Turner Broadcasting is scouring Europe and beyond for people to staff its new international digital division which will officially launch on January 1.
The Time Warner division, parent of CNN and Cartoon Network, is making London the base of its new “Digital Ventures and Innovation” unit. Current international CFO Aksel van der Wal will be its chief, and staff for the new unit will also be spread across other international offices.
Details on the exact nature of the operations are scant, but in an internal memo seen by Digiday, Gerhard Zeiler, president of Turner International, said the goal of the new unit is to forge new direct relationships with consumers — likely a renewed priority for many media owners in 2017.
“As you know well, our industry faces massive challenges. Major components are the digital disruption and the changing consumer behavior that comes with new services. As a result, data is becoming increasingly relevant,” Zeiler wrote in the memo.
“We will adapt to these changes in the most effective way. We will realign our organization similar to how start-ups are built to compete effectively. We will get a deep understanding of our audiences to ensure that consumer insight is at the heart of all the decisions we make about new products and services.”
Van der Wal will work closely with Turner’s international chiefs to develop its existing smartphone products and services, whether it be in the shape of games, apps or over-the-top services. A big part of his remit will be to pull on the massive audience data pots to help inform future product strategy.
Another mandate is to ramp up Turner’s “non-linear” ad sales business, essentially any form of advertising outside of traditional TV ads.Van der Wal will also decide if and when Turner should invest in or acquire any digital businesses to gain the kind of growth it needs to evolve.

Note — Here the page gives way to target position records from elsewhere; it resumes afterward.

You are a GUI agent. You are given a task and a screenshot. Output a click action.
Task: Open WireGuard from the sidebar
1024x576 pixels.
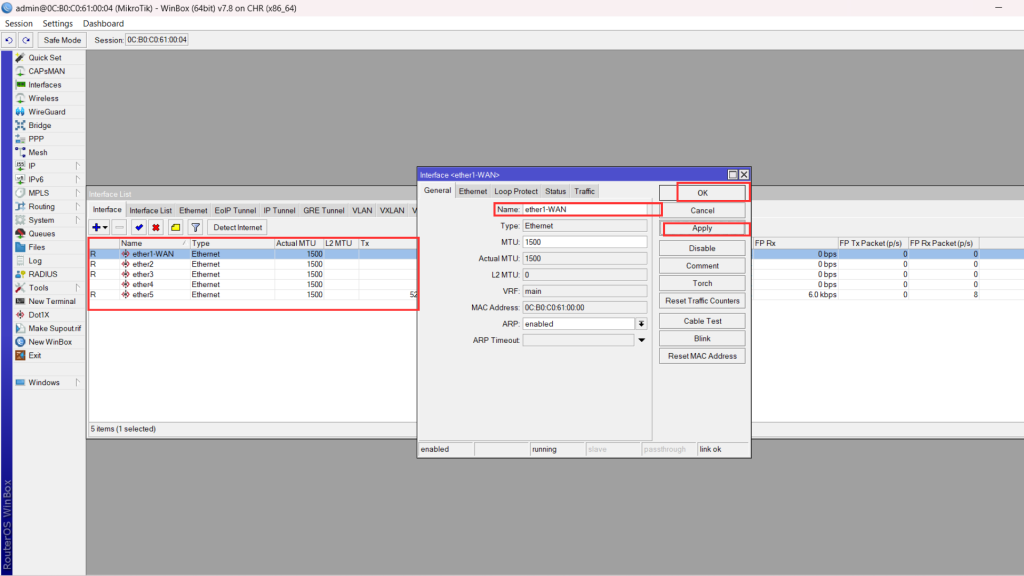[46, 112]

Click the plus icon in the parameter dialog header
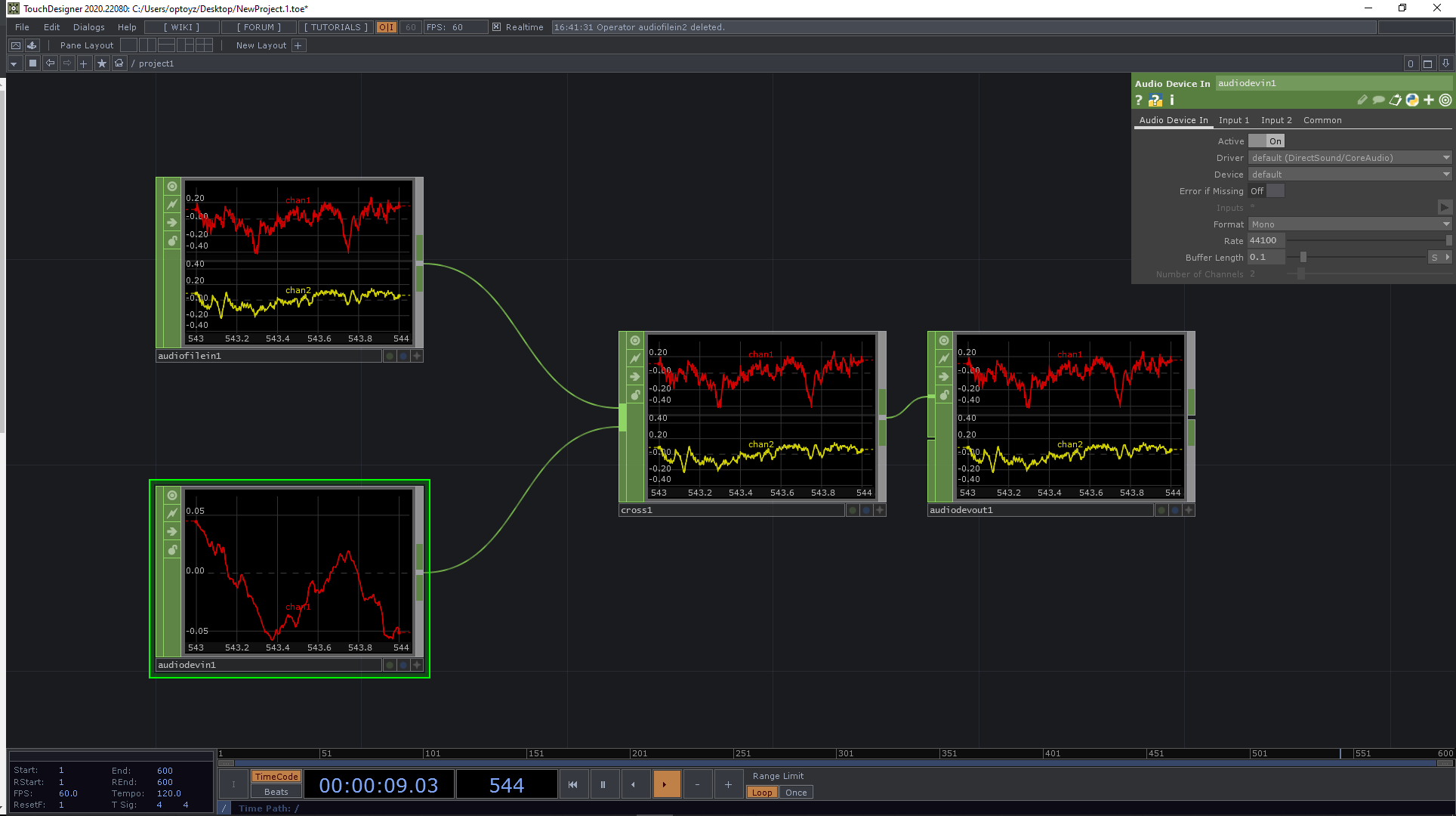1428,100
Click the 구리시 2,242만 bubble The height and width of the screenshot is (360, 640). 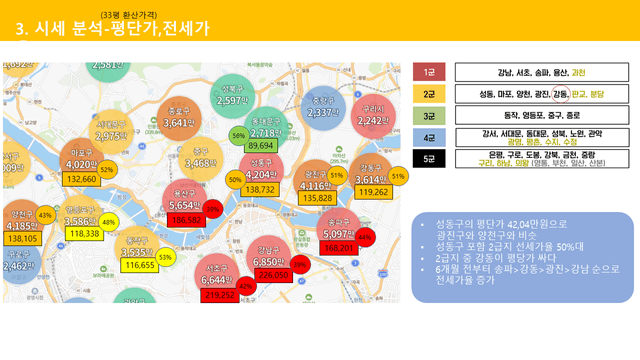click(x=373, y=116)
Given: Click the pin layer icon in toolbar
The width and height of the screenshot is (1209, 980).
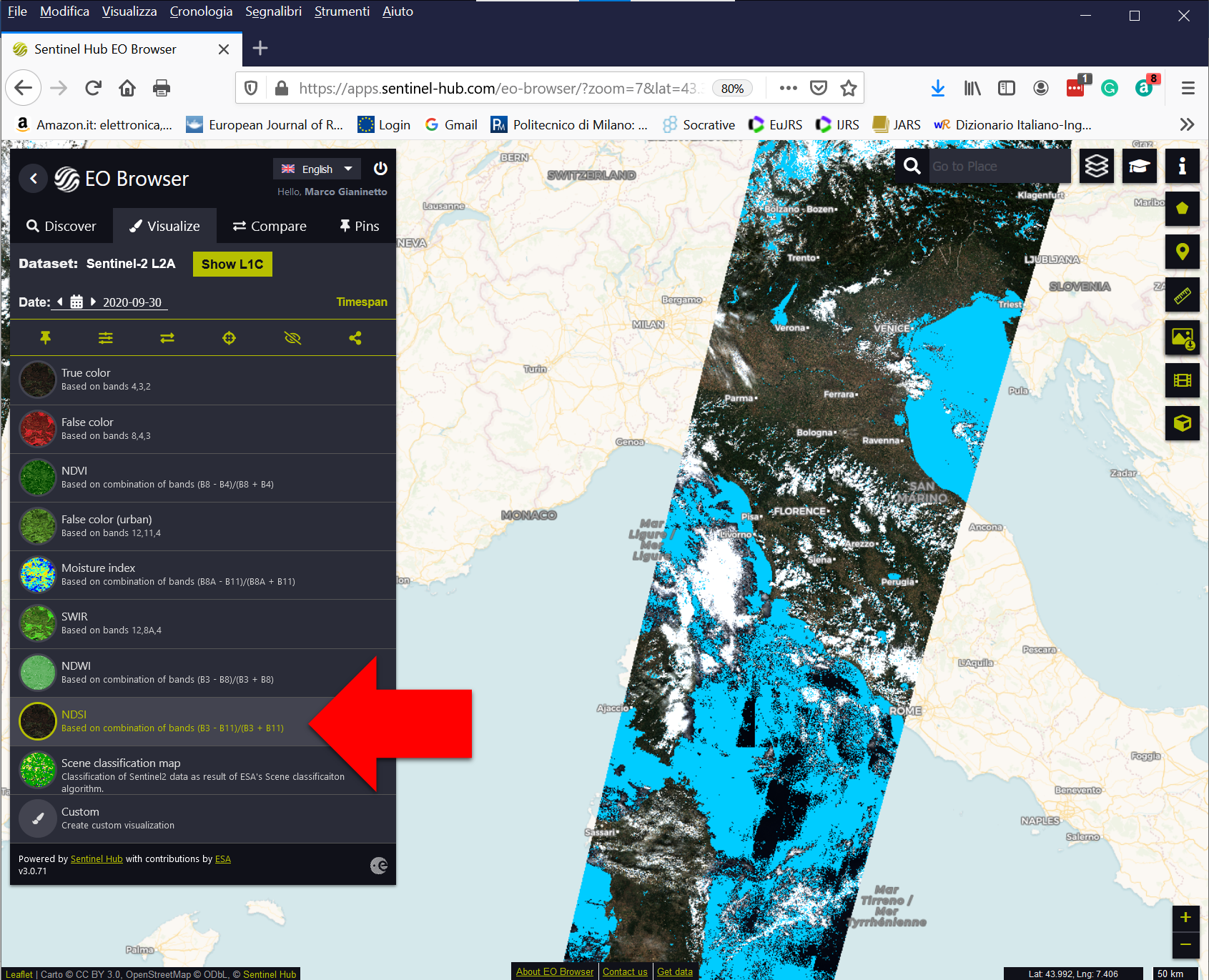Looking at the screenshot, I should click(45, 337).
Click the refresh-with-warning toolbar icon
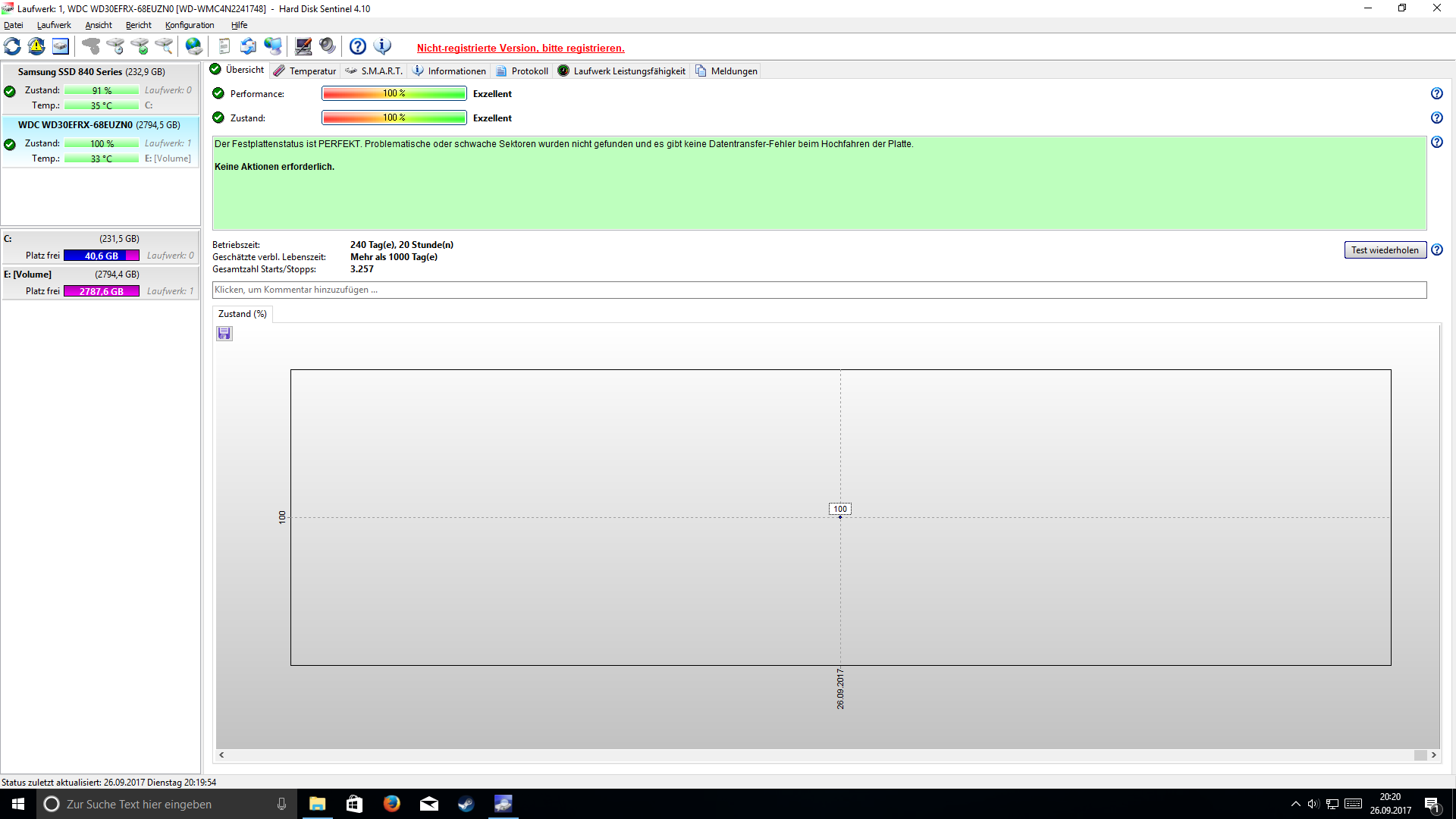This screenshot has height=819, width=1456. (x=36, y=46)
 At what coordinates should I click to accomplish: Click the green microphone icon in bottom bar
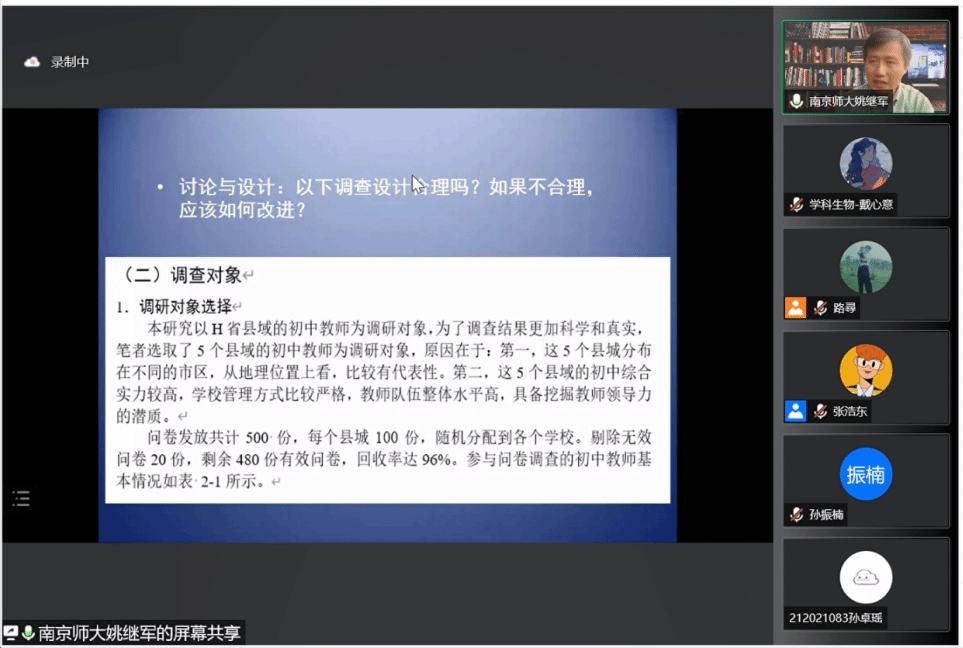pyautogui.click(x=28, y=633)
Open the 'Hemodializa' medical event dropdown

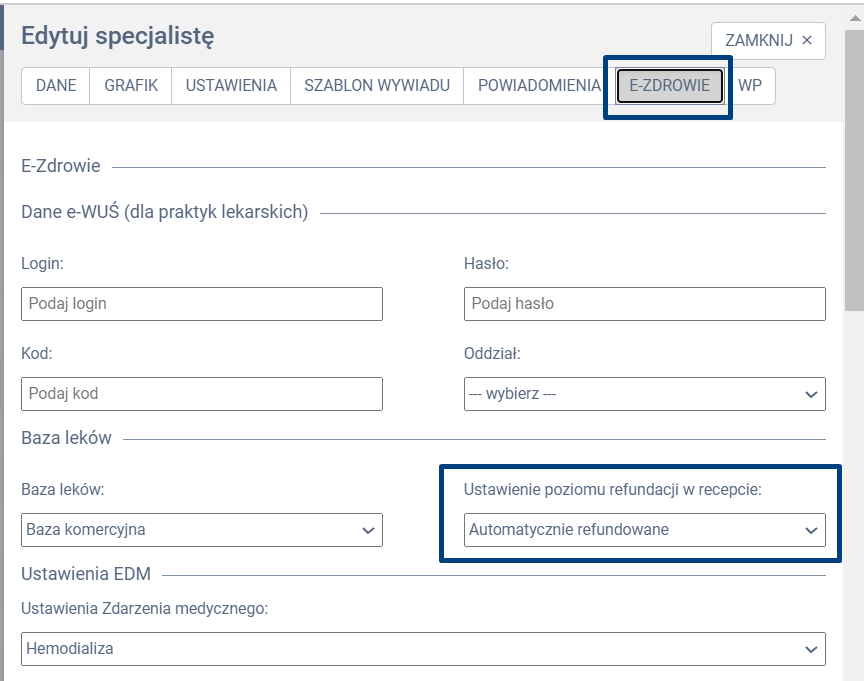[x=423, y=649]
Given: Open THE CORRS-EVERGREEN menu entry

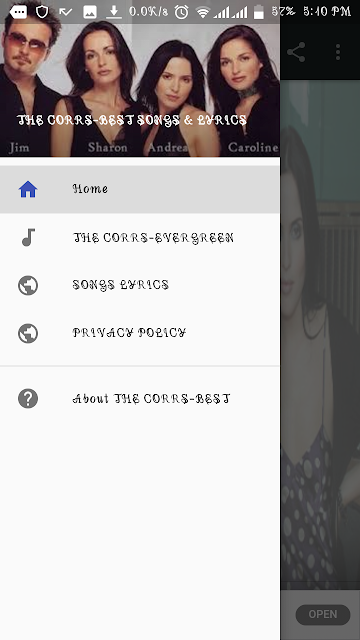Looking at the screenshot, I should tap(140, 237).
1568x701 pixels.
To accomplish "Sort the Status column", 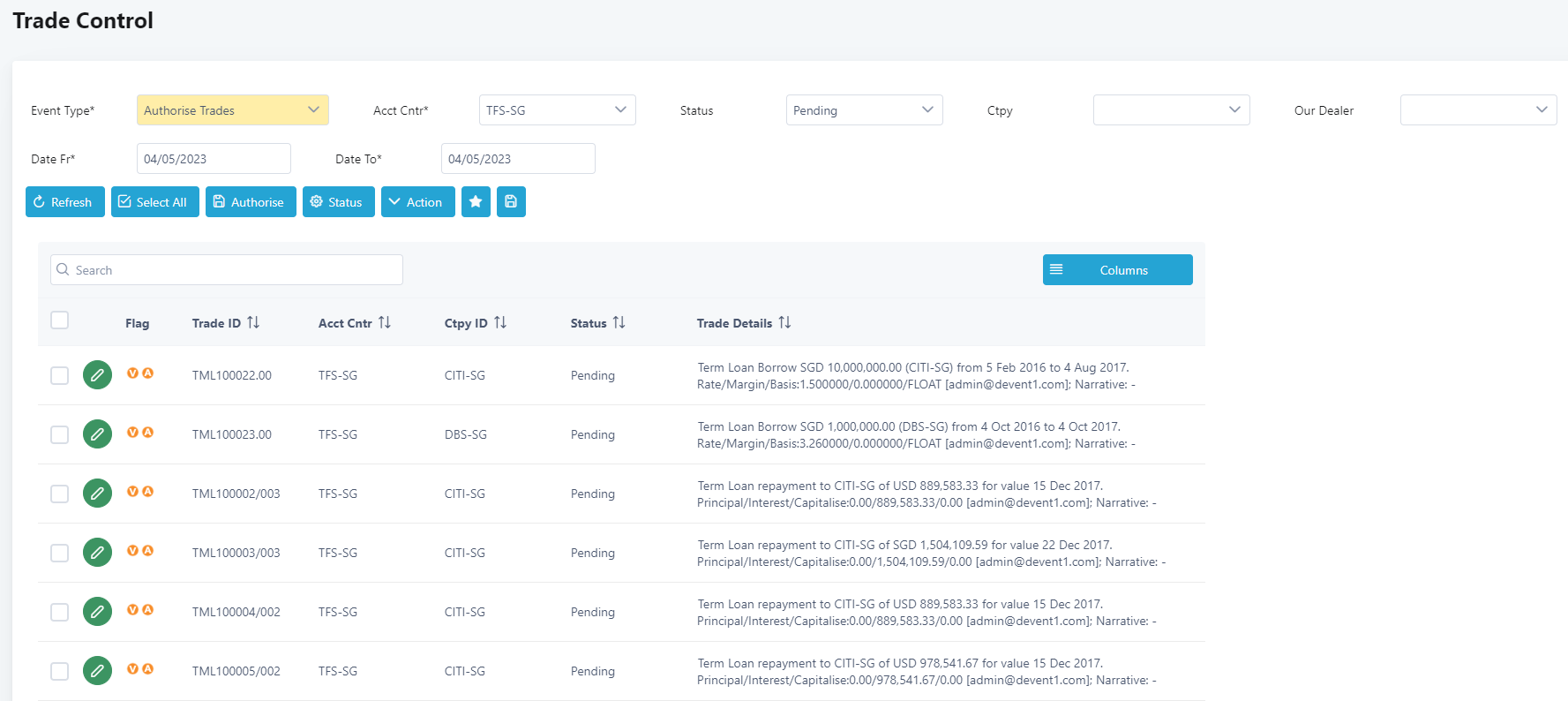I will (619, 323).
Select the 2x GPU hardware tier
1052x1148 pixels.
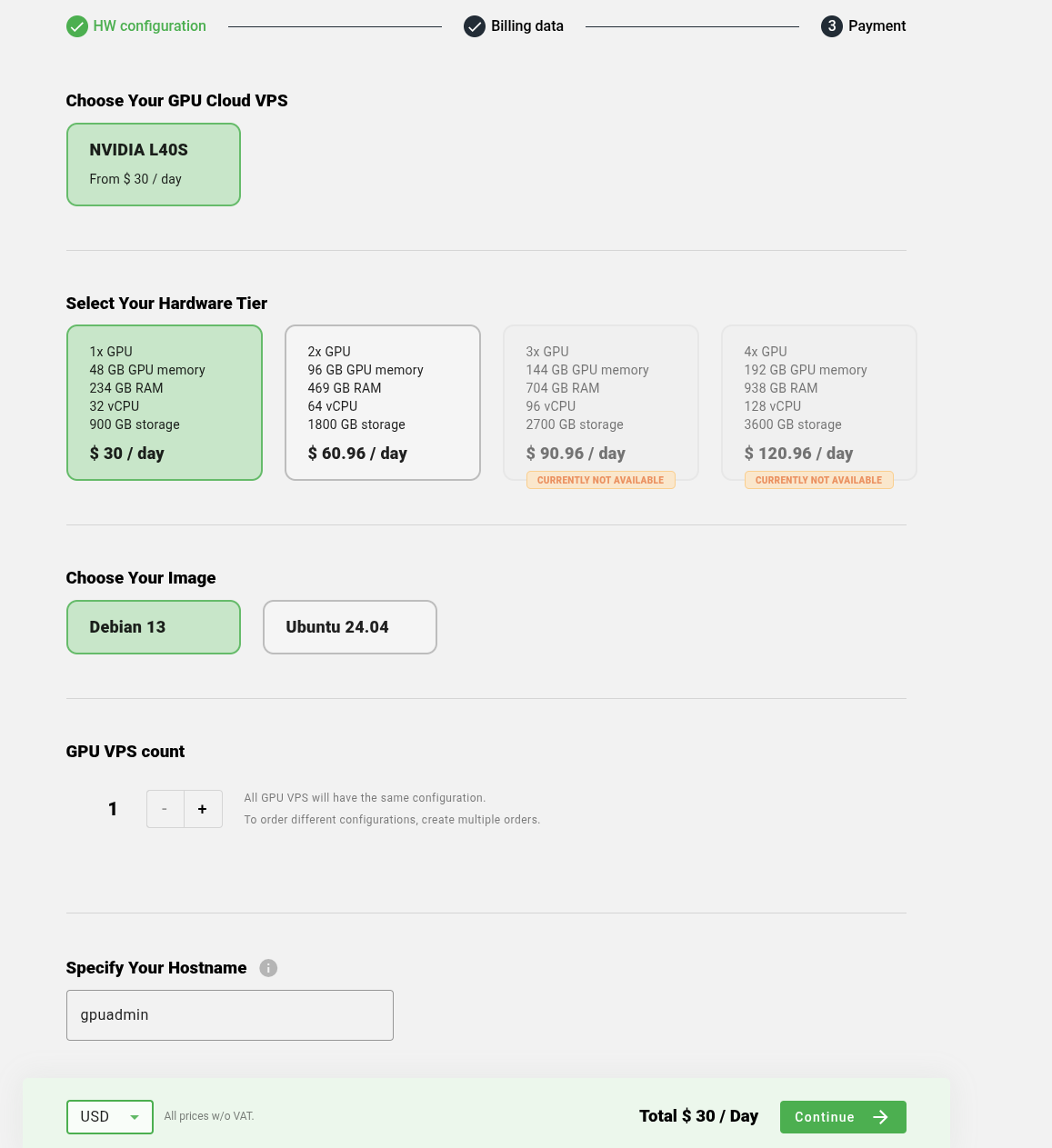coord(383,403)
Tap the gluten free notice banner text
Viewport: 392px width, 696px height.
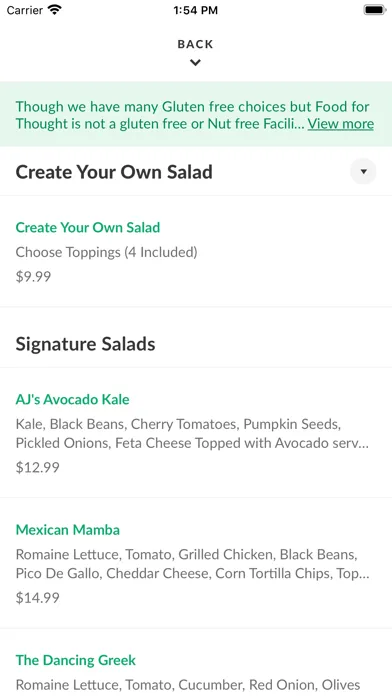coord(194,115)
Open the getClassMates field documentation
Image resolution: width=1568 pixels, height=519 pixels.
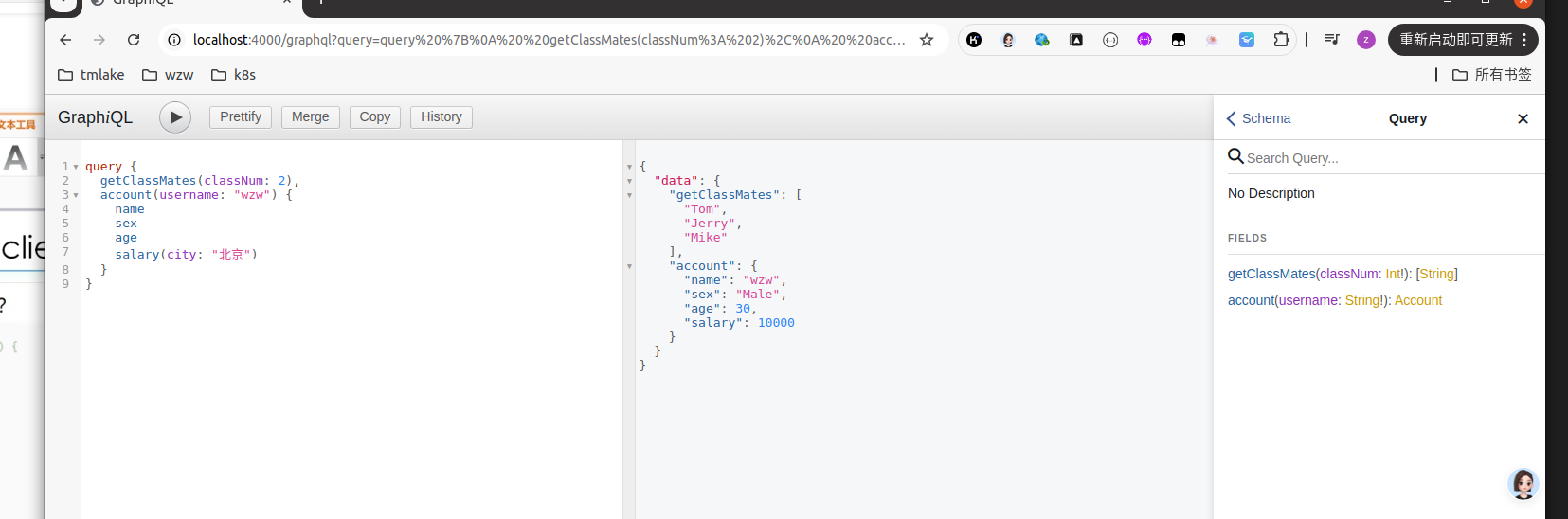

With an ungainly new title of “executive vp, digital ventures and innovation for Turner’s international operations,” the Dutch native will be responsible for the unit’s technology and operations across the main regions outside of the U.S.: Europe, Middle East and Africa, Asia Pacific, and Latin America. Staff for the new unit will be spread across those countries.
The fact Der Wal and a large part of the new division will be based out of the Turner London office will be a boon for brands that may not have as strong a name recognition internationally, like Adult Swim. That network, which is among 18 – 34 year olds in the U.S., may be “given a rethink” to find its ideal platform in the U.K., surmised Tom Harrington, broadcast analyst at media analysis firm Enders.
Harrington added that Turner, like its competitors, has to keep thinking laterally about how to reach consumers. “It will be worried about cord-cutting and unbundling and it has followed the trend of attempting to bulk out its cable channels, like TNT, with original programming, to recharacterize them as go-to destinations rather than forgettable repositories of syndicated reruns,” he added.
And yet, like any media owner grappling with the aggressiveness of digital media, Turner’s new unit will face challenges. “Not everybody is renowned for memorable, distinctive content, like HBO. Consumers are increasingly being given more choice as to what programming they actually want to pay for, rather than just being charged for a whole heap of stuff that they never asked for,” he said. “Content, brand, and access have never been more important.”